Вся деятельность Луки далее будет заключаться в том, чтобы помочь людям распутать себя, свою сущность. Но недаром с ним, с Алешкой, Лука говорит «добродушно»: уже тем, что в нем так мучительно рвется наружу ж е л а н и е, — Алешка отторгнут от сатинско-бубновской нирваны небытия и принадлежит миру живых. Для Бубнова же этот великий и прекрасный порыв человека к положительной жизни есть просто: «дурость человеческая». Ну, что же, если это — неумно, то, значит, сам бубновский ум, как и логика отчуждения, проскальзывает через живую жизнь, не улавливая и не понимая ее (потому о н а — глупа). Так пусть же такой ум и остается при своих козырях, самонаслаждаясь в пустоте своего искусственного, имматериального бытия: сколько ни сравнивай ум с умом — к познанию реальности не выйдешь.
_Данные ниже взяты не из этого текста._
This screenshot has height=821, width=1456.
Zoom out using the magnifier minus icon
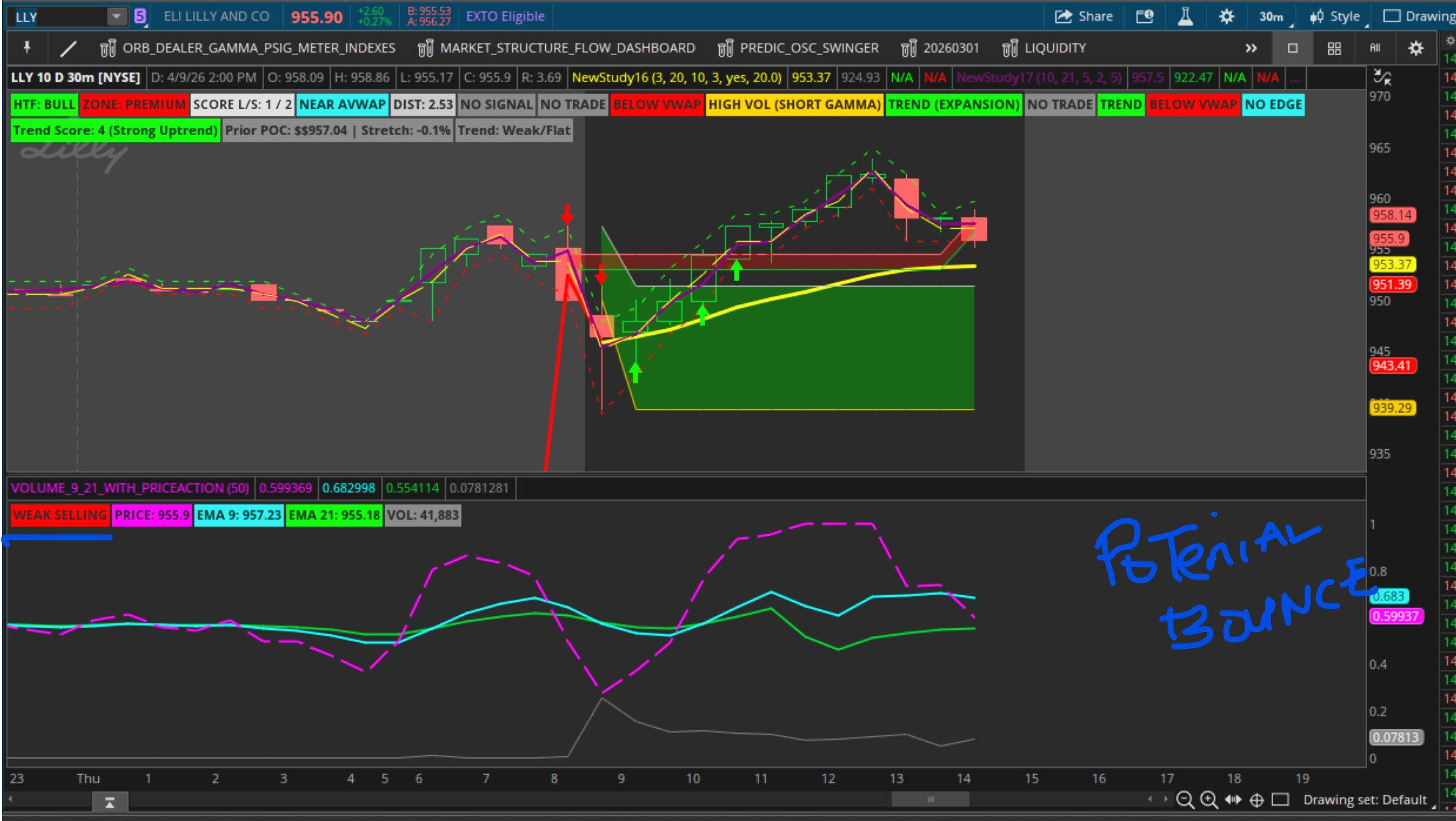[1185, 799]
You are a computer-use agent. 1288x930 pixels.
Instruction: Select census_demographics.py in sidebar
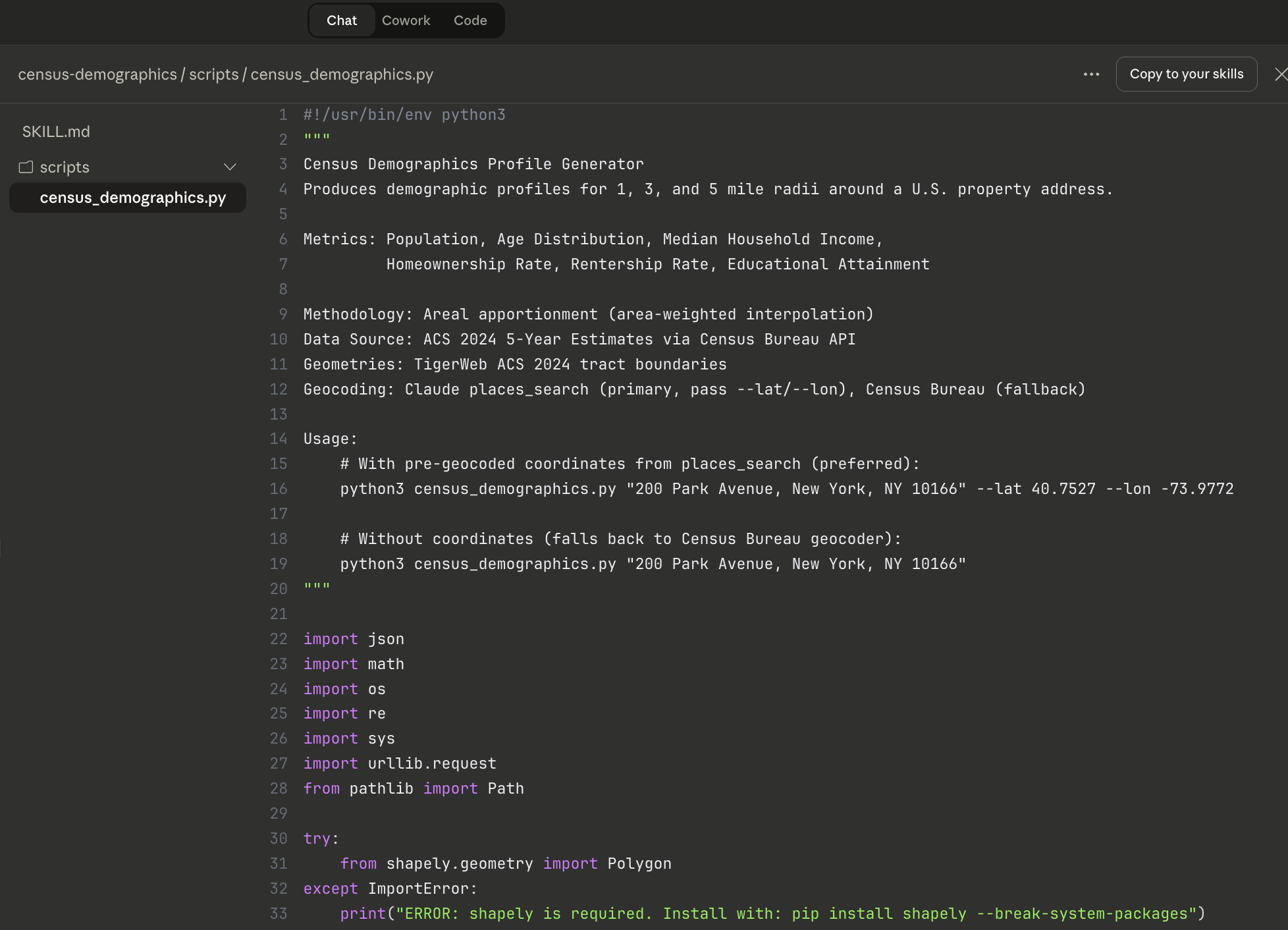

Ты отвергаешь жизнь как не умную, а она идет себе мимо — и не удостаивает такой ум быть его собственностью (т. е. быть умной).

«Алешка (ложится на пол). На, ешь меня! А я — ничего не хочу! Я — отчаянный человек!»

Это значит: человек ощущает себя свободным от чаяний (желаний). Да, он свободен (его освободили) от интересов и целей (чаяний) мира отчуждения. Но посмотрите, как он жаждет наполнения новым человеческим содержанием (хотя эта жажда выступает в словах — не тех, не своих, а из мира отчуждения взятых: в форме сравнения его с другими, «настоящими» людьми, пользующимися уважением, в которые он якобы должен выбиться): «Объясните мне, кого я хуже? Почему я хуже прочих? Вот, Медякин говорит: на улицу не ходи, морду побью! А я — пойду. пойду лягу середь улицы — дави меня! Я — ничего не желаю!»

Жажда Абсолюта: быть человеческой целостностью, единым, при себе, организмом, а не отчужденно-общественной частью, абстрактным измерением (здесь, например, человеком, которому нельзя пойти на улицу, иначе Медякин ему морду набьет) может выступить в обществе отчуждения в форме противоположной жажды: полного уничтожения себя как целостности, как тела — «дави меня».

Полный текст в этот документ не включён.